After Geoengineering

Page 23

by Holly Jean Buck


  Australia’s Great Barrier Reef, actually a 2,300-kilometer system made up of nearly 3,000 separate reefs, has suffered severe bleaching in the past few years. Daniel Harrison, an Australian oceanographer, is looking at what might be done to buy more time for the Great Barrier Reef. “When the reefs got bleached back to back so badly, two years in a row, we kind of just formed a little informal working group, and were like, ‘You know, if we can send people to the moon, and to Mars maybe soon, then surely we can stop the reef from bleaching, you know? From just overheating.’” The situation is getting dire. “There might be as little as 25 percent of coral cover left from pre-anthropogenic times,” he tells me. “We don’t really know, because nobody started surveying before 1985 … It’s incredible, isn’t it? I mean, you’ve got less than 1 percent of the ocean in coral reefs, and 25 percent all marine life. And it’s not just the Great Barrier Reef that’s in dire trouble, obviously. You know, we’re looking at losing all of that really quite quickly, in evolutionary terms. Quite quickly, in human lifetime terms.”

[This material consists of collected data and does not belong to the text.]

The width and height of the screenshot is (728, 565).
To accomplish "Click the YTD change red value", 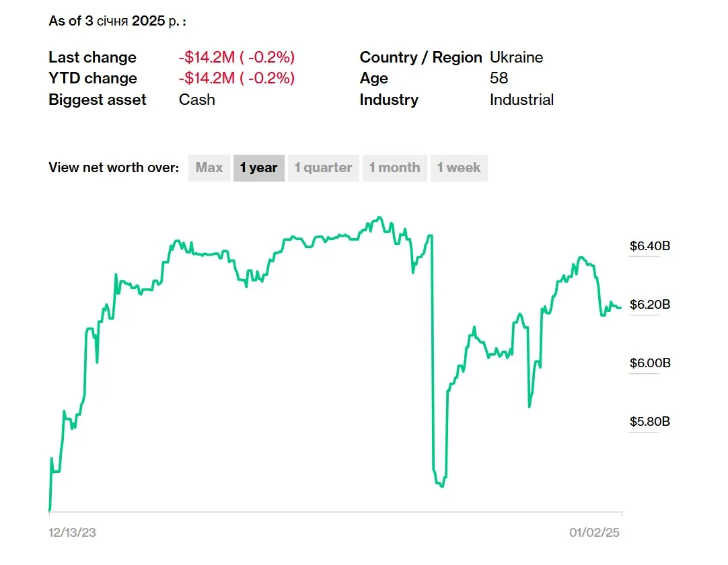I will click(x=237, y=78).
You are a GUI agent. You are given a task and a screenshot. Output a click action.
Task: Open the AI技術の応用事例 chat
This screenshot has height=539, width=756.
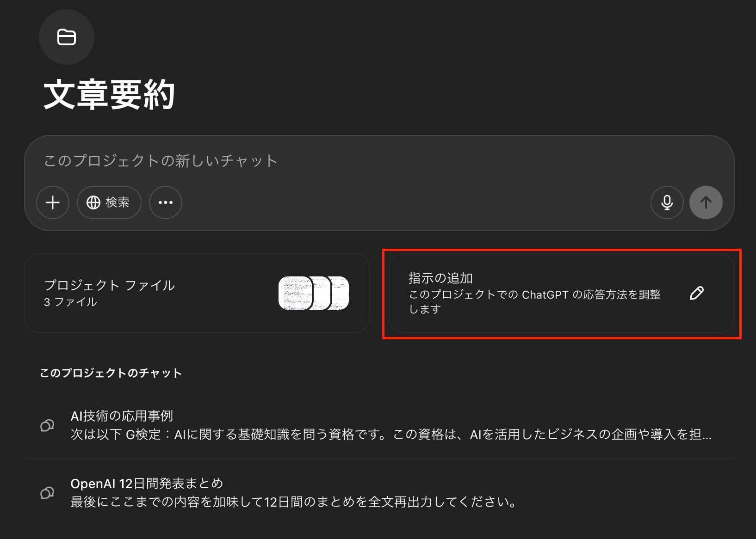click(379, 425)
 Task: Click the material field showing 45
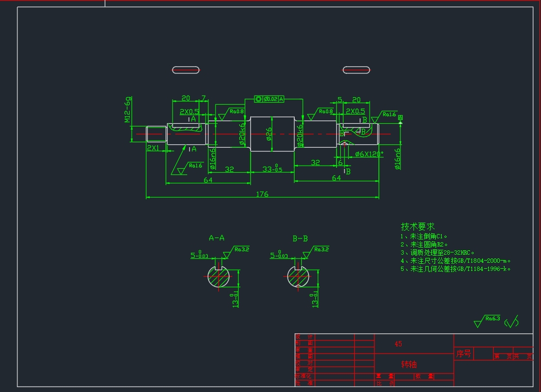click(x=398, y=343)
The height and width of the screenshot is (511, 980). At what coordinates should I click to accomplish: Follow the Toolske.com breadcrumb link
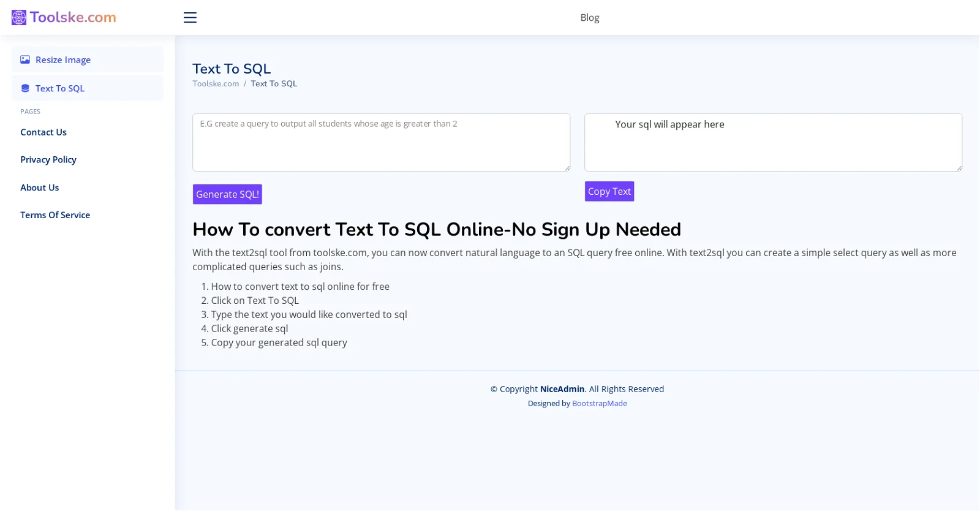pos(216,83)
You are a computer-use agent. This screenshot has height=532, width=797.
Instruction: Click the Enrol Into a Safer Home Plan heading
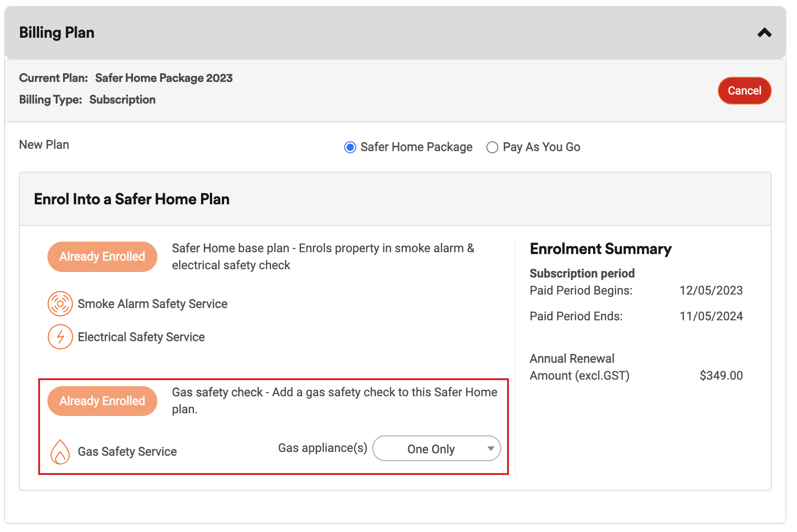[x=132, y=199]
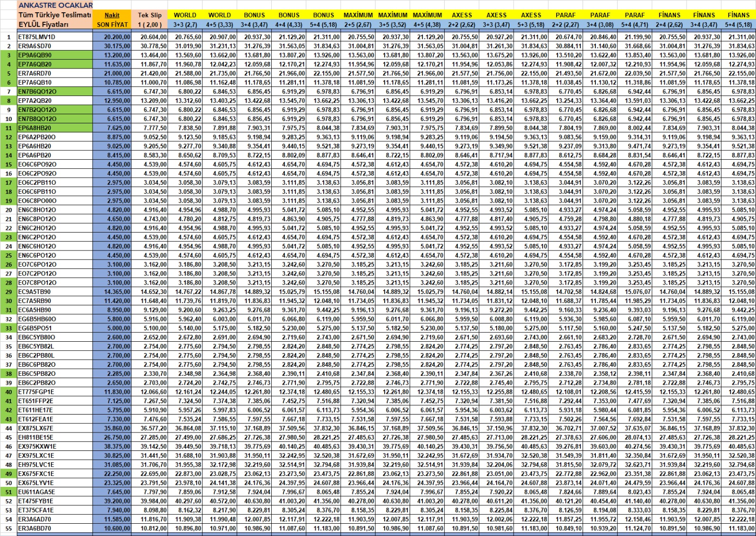Viewport: 756px width, 536px height.
Task: Click the last FİNANS column header
Action: (x=739, y=15)
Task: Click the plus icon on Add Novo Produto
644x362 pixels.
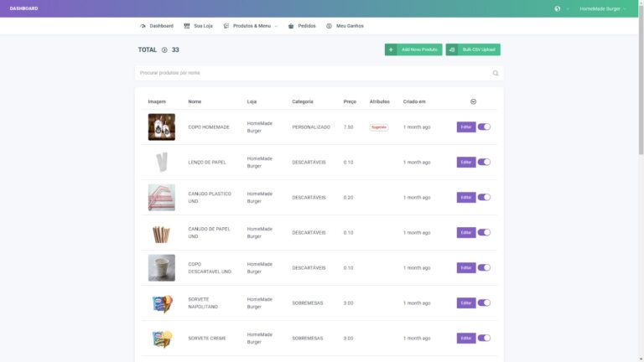Action: [391, 50]
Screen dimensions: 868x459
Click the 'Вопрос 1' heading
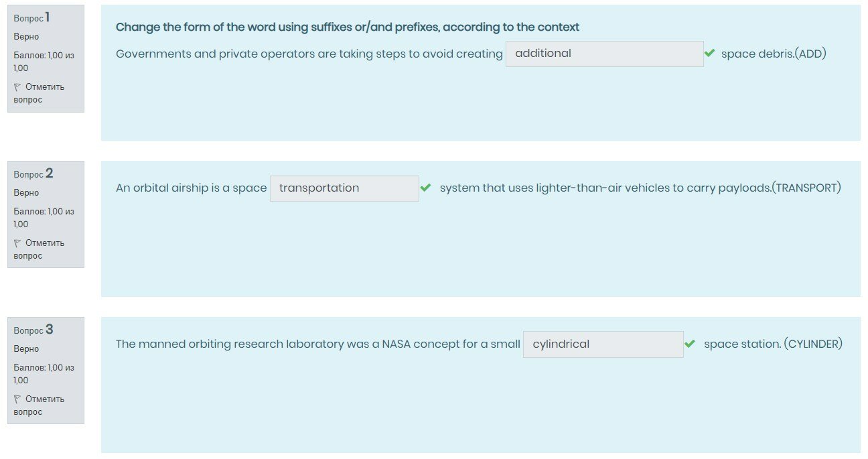(32, 18)
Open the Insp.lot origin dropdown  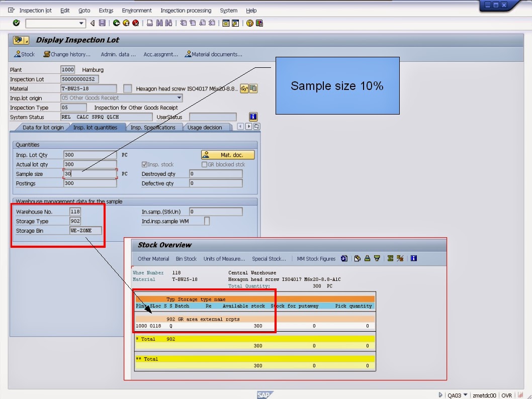179,98
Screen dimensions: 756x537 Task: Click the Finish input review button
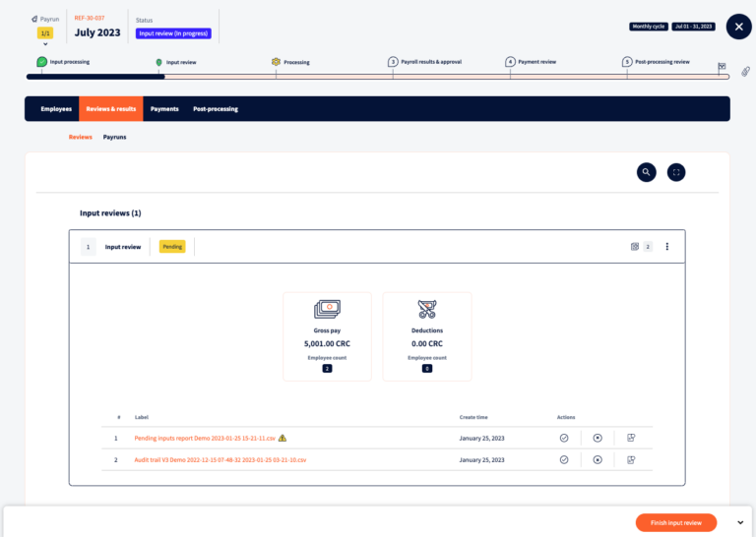675,522
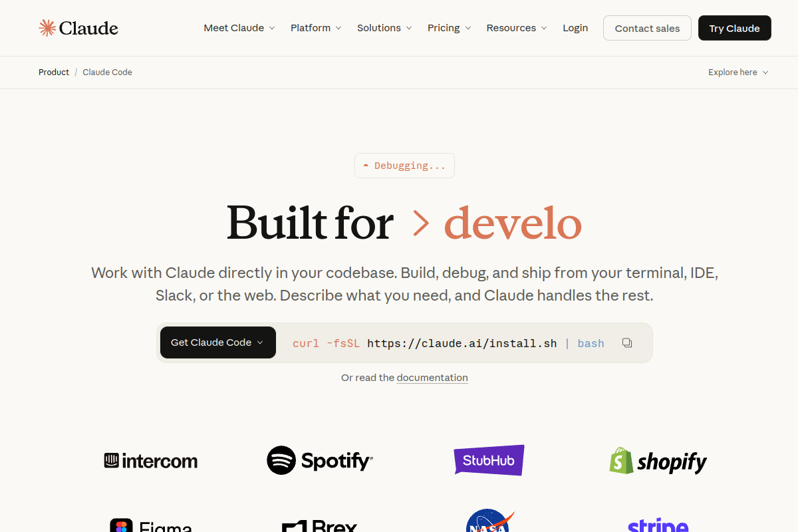Click the intercom logo

tap(151, 460)
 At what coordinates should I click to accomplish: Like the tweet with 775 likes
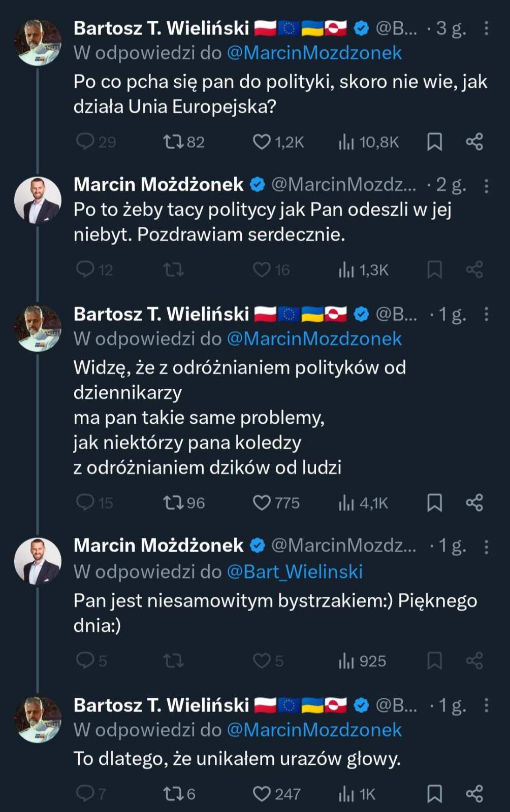tap(262, 503)
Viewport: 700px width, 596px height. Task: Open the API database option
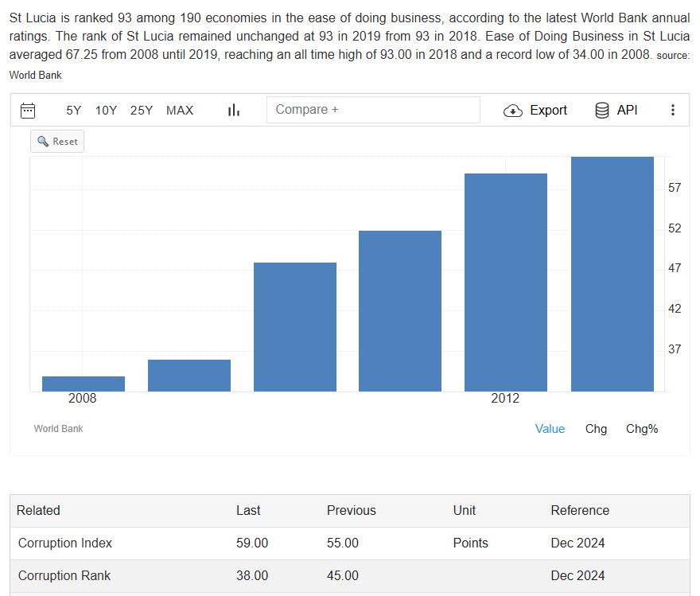pos(616,110)
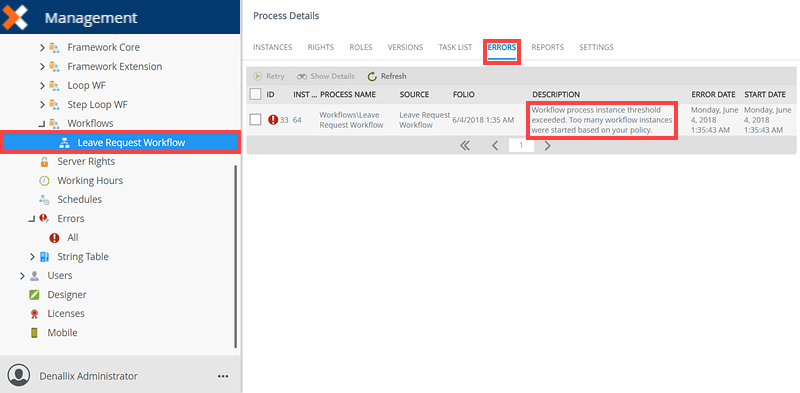Click the K2 Management logo icon
Viewport: 800px width, 393px height.
(15, 16)
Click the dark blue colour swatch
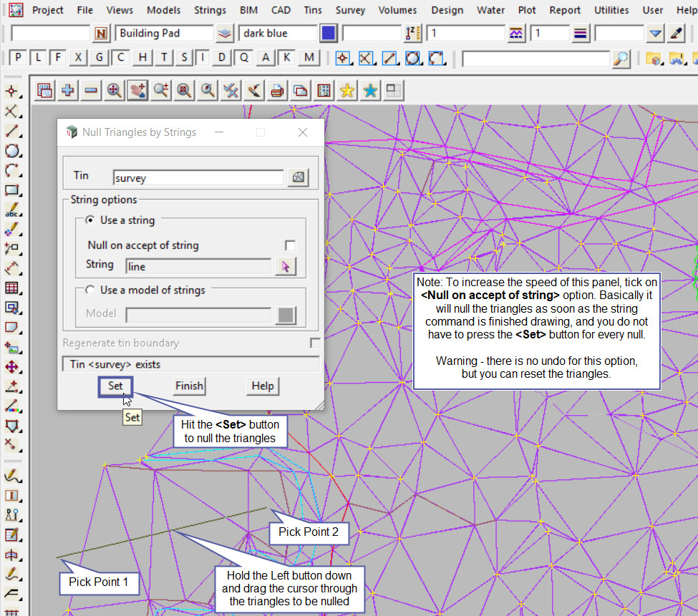 pos(329,34)
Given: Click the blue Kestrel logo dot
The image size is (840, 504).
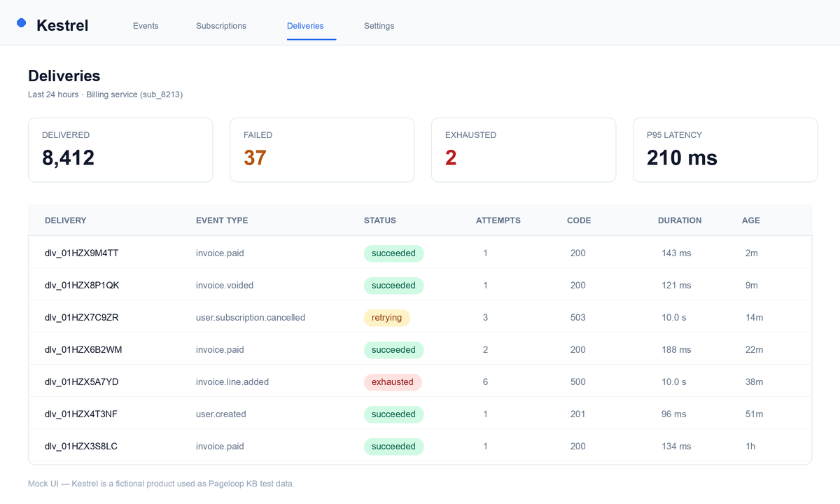Looking at the screenshot, I should [21, 23].
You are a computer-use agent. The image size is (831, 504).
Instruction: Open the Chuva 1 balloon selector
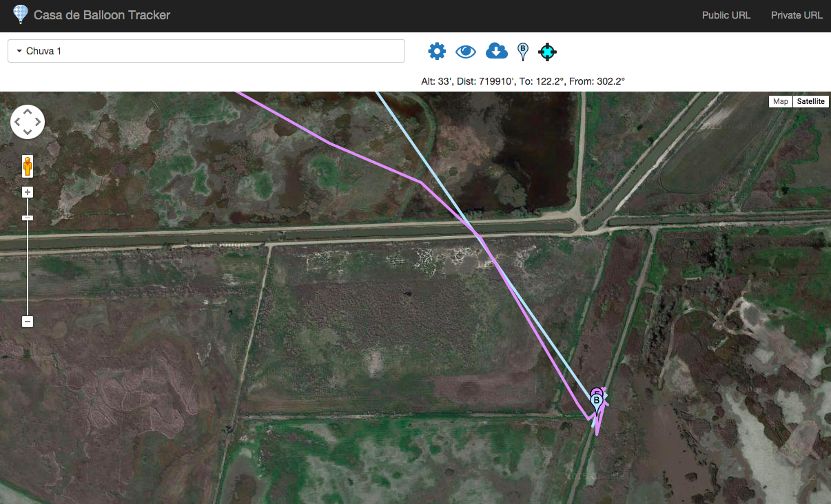[x=206, y=50]
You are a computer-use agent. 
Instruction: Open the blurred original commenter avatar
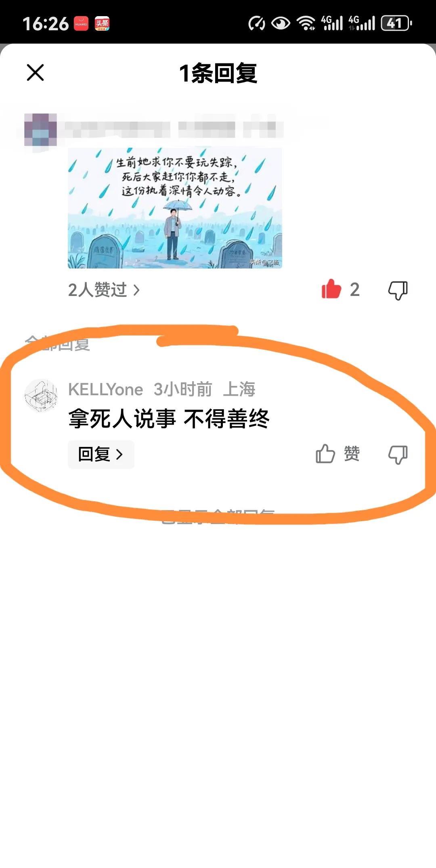click(40, 130)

  The Australian working group formed teams to look at different ideas that could help the reef stay alive. Their investigations showed that most of their exploratory, out-of-the-box ideas wouldn’t scale too well. For example, they wondered: Since the ocean is full of cooler water at deeper depths, could we just pump up some of that in order to cool of the reef? Harrison explains: “You might be able to do something to protect small areas of the reef. Or to maybe protect important coral larvae source reef, and that sort of thing. But none of the other ideas—I mean, it’s just infeasible to move up enough cool water to kind of cool the whole reef.” After considering different options, the researchers honed in on the idea of marine cloud brightening—a form of solar geoengineering—as something worthy of further study. Brighter, more reflective clouds could cool the area. If small salt particles were sprayed into the air, tiny water droplets could condense around them, and these micro-droplets would make the clouds brighter. Harrison is doing modeling research to better understand the feasibility of this idea. The first stage of the modeling his team has done indicates that it might be possible to cool the water by 0.5° to 1°C.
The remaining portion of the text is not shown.